2000年代以降、家庭での調理から中食(惣菜)・外食へと志向が移行しつつある中でも、肉類は栄養価・満足感・調理の汎用性から消費が根強く、特に共働き世帯の増加が肉類消費の底上げに寄与してきました。


肉類支出が多い都市の特徴

京都市(12,350円)が圧倒的に高く、川崎市、堺市、長崎市、広島市といった政令指定都市が続きます。特に注目すべきは京都市の+41.07%という急激な伸びで、これは物価上昇だけでなく、和牛・地元産ブランド肉の購入増加、観光再開による外食気運の高まり、生活水準の高い層の消費回復が影響していると考えられます。

また、川崎市(+35.12%)や大阪市(+10.7%)など都市部では、冷凍肉や量販スーパーでのまとめ買いよりも「近場の高品質商品」「外食代替的な高価格惣菜」への支出傾向が見られる可能性があります。


肉類支出が少ない都市の特徴

一方、甲府市(6,316円)を筆頭に、水戸市、前橋市、福井市、福島市など地方中核都市では全国平均を大きく下回る支出額が見られます。とくに甲府市(-29.07%)や福井市(-23.04%)では顕著な支出減少が観察され、これは

  • 食品全体の節約志向

  • 家庭菜園・地元産物利用の活発さ

  • 高齢化進展による消費縮小といった地域的特性が影響していると考えられます。

また、これらの地域では家族構成が高齢者中心や単身世帯の割合が高く、肉類そのものの摂取量が減っている可能性も高いです。


世代別に見る肉類消費の変化

若年〜中年層(30~50代)では、筋トレ・健康志向のブームにより「高タンパク・低脂質」な鶏肉や赤身肉を中心とした積極的な消費が続いています。とくに男性を中心に「プロテイン食品の代替」として肉を選ぶ例も増加しています。
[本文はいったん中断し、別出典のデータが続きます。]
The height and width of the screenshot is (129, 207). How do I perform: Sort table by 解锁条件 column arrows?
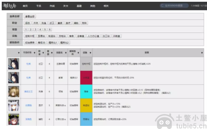click(78, 53)
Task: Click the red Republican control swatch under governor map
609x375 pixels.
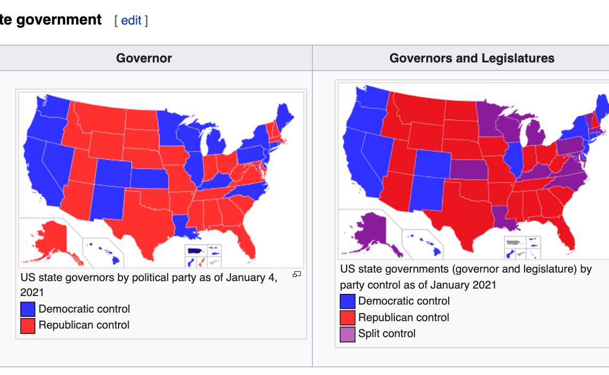Action: click(28, 326)
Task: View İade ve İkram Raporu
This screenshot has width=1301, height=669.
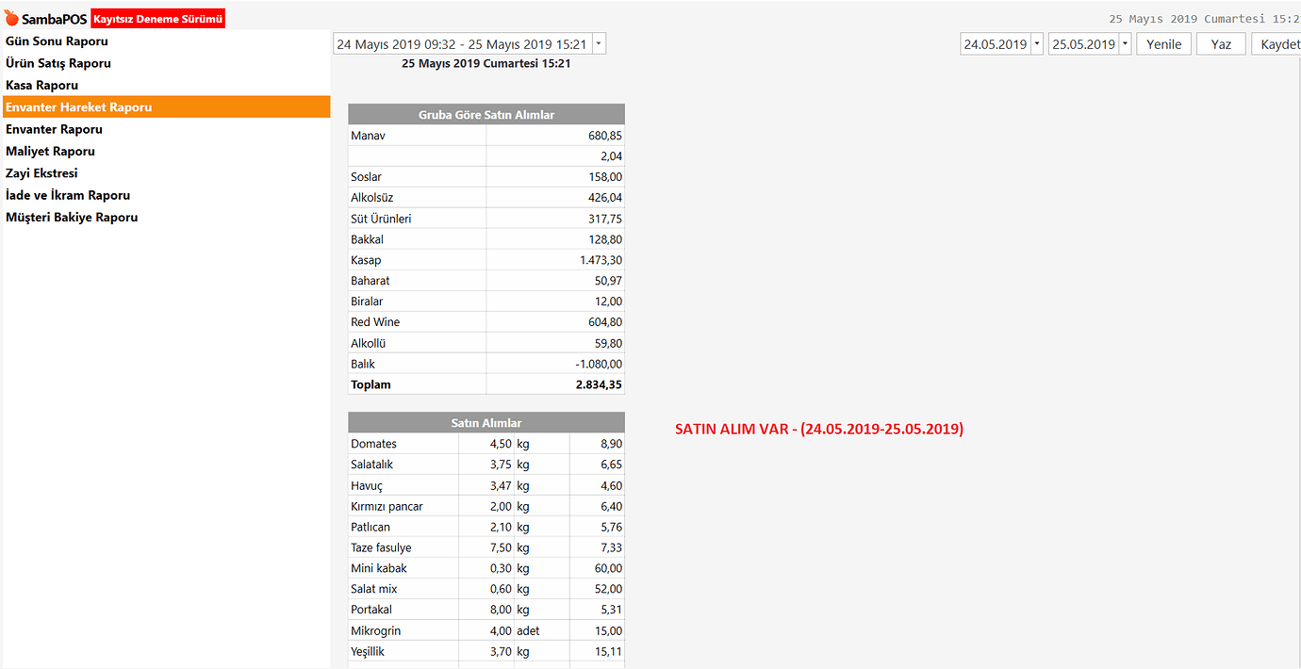Action: pos(68,195)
一方、高齢層では「咀嚼の負担」「コレステロール懸念」「食欲低下」から肉類摂取を避ける傾向が見られ、世代間での需要ギャップが広がっています。


今後の見通しと課題

今後、勤労世帯における肉類支出は次のような傾向をたどると予想されます:

  • 物価高による単価上昇:特に輸入肉の価格が円安や輸送コスト増で今後も高止まり。

  • 量から質への移行:鶏むね肉や赤身牛肉、国産志向など「健康」や「安心」を重視する選択にシフト。

  • 惣菜・ミールキットの活用:家庭調理の簡素化と時間短縮志向により、家庭内消費の形が変化。

  • 地域格差の固定化:都市部では外食代替的な「高付加価値支出」が増え、地方では節約型購買が継続。

また、食肉業界としても環境対応・サステナブル畜産への転換が求められ、価格上昇をどう抑えるかが課題となるでしょう。


まとめ

勤労世帯における肉類支出の動向は、経済状況や都市の社会構造、世代特性を色濃く反映しています。都市部と地方のギャップは今後ますます広がる可能性があり、消費の二極化も進行中です。「高くても良いものを少し」か「安くて量を確保」か――。それぞれの選択が支出データに映し出されており、日本の暮らしのリアルな姿が肉類支出から垣間見えます。